A parlarci di “Carne in scatola” la curatrice della mostra e ideatrice di “Le Fil Rouge” Rosanna Gesualdo:
[…“Carne in scatola” ultima ricerca pittorica dell’artista Luigi Cannone, ha un titolo forte che vuole esprimere e sottolineare il degrado dal quale nasce la violenza. La donna appunto intesa come “carne” della quale far scempio. Ed è con dolore che l’artista con le sue opere visita i luoghi del crimine e i luoghi dell’abbandono. Con perizia ha dipinto le vittime: fiori smarriti, dispersi, imbrattatati da un odio che non ha senso né ragione. Nelle opere dell’artista i colori tagliano e feriscono appuntati alla memoria delle ultime grida, di quell’ultimo assalto in cui la vita viene meno e l’ultimo respiro è quello di chi muore innocente. La storia lo insegna, l’innocenza non resta mai inascoltata, il suo silenzio preme alle porte della coscienza collettiva. Ed è nell’ascolto di chi non ha più voce che con struggente tenerezza e assoluta tenacia l’artista Luigi Cannone continua a stare dalla parte delle donne confidando in un ultimo atto di giustizia affinché il male non abbia a pronunciare l’ultima parola.

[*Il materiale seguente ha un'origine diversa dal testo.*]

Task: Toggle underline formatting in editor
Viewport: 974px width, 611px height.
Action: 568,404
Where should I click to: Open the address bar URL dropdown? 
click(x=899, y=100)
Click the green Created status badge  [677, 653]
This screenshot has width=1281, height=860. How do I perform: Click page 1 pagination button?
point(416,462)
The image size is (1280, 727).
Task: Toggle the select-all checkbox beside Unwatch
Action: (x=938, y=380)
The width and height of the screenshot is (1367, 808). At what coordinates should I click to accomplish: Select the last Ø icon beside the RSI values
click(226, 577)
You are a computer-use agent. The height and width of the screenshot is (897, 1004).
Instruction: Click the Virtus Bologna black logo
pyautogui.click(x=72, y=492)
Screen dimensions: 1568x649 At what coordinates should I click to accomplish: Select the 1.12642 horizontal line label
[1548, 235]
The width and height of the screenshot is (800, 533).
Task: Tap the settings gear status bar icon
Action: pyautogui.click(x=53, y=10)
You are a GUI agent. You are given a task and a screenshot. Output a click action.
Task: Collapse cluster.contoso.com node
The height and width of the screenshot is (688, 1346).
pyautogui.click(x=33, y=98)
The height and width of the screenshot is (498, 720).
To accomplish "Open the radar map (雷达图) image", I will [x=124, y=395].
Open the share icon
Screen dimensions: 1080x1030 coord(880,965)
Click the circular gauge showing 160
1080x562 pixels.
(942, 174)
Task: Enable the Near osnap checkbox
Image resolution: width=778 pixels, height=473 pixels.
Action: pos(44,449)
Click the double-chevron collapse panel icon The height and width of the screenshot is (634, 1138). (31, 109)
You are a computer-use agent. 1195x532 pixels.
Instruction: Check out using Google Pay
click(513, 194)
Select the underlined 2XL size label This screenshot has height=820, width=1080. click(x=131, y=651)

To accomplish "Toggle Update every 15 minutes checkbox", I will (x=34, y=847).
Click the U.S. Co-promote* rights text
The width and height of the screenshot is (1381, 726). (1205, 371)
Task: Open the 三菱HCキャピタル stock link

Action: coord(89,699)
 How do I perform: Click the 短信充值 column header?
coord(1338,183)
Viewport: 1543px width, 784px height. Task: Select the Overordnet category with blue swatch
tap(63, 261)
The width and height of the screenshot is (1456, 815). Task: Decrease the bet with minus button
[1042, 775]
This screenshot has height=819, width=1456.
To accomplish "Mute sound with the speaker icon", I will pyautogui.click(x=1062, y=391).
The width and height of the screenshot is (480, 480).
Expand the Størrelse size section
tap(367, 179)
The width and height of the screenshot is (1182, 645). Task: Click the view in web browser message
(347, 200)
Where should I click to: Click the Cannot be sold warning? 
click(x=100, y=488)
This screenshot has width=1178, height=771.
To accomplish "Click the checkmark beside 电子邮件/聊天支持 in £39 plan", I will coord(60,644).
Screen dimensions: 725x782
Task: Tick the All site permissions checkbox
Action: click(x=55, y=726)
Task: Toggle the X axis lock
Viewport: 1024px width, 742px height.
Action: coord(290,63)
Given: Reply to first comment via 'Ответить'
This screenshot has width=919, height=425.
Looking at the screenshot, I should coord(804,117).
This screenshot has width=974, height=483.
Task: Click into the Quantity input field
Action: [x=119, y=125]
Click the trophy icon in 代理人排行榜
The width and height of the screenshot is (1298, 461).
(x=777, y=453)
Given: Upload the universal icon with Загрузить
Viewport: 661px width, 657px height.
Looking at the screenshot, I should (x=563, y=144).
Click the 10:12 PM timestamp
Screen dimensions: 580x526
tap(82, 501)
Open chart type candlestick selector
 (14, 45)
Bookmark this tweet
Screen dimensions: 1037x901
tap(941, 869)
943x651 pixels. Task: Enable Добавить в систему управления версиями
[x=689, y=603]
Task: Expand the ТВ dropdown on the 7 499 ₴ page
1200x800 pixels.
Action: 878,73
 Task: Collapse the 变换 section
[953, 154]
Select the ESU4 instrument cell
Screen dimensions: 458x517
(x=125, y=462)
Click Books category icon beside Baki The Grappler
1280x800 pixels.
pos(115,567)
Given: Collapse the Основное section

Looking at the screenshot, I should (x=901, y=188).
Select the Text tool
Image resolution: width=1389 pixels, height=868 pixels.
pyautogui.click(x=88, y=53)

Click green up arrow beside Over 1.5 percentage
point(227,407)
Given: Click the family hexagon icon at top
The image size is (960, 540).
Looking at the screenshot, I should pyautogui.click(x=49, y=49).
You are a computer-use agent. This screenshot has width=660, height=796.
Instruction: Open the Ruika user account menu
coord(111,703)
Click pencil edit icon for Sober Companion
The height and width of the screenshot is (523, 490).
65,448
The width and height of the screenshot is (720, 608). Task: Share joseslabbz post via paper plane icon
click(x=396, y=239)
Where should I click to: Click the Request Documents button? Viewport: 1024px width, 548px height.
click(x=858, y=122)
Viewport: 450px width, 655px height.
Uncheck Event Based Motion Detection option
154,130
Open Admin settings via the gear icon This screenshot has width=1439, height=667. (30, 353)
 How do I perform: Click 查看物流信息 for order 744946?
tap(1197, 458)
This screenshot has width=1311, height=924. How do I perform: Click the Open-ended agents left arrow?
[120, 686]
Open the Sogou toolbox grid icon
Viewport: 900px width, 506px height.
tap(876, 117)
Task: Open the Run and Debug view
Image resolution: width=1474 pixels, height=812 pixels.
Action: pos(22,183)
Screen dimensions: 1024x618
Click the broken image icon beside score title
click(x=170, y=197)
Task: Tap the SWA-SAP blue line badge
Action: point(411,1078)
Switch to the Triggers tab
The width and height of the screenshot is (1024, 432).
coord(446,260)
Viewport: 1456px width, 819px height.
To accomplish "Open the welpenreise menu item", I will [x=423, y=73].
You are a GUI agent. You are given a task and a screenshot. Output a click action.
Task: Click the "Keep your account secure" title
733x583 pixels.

Ad aprire la serata “Racconti di vita” di Daniela Leone che attraverso la sua voce riporterà alcune delle testimonianze di violenza di genere che ha raccolto negli anni. Testimonianze inedite che l’autrice ha custodito gelosamente sino ad oggi in cui intende rendere un pensiero d’amore a quelle bambine, ragazze, giovani donne violate nell’anima le cui parole restano troppo spesso inascoltate].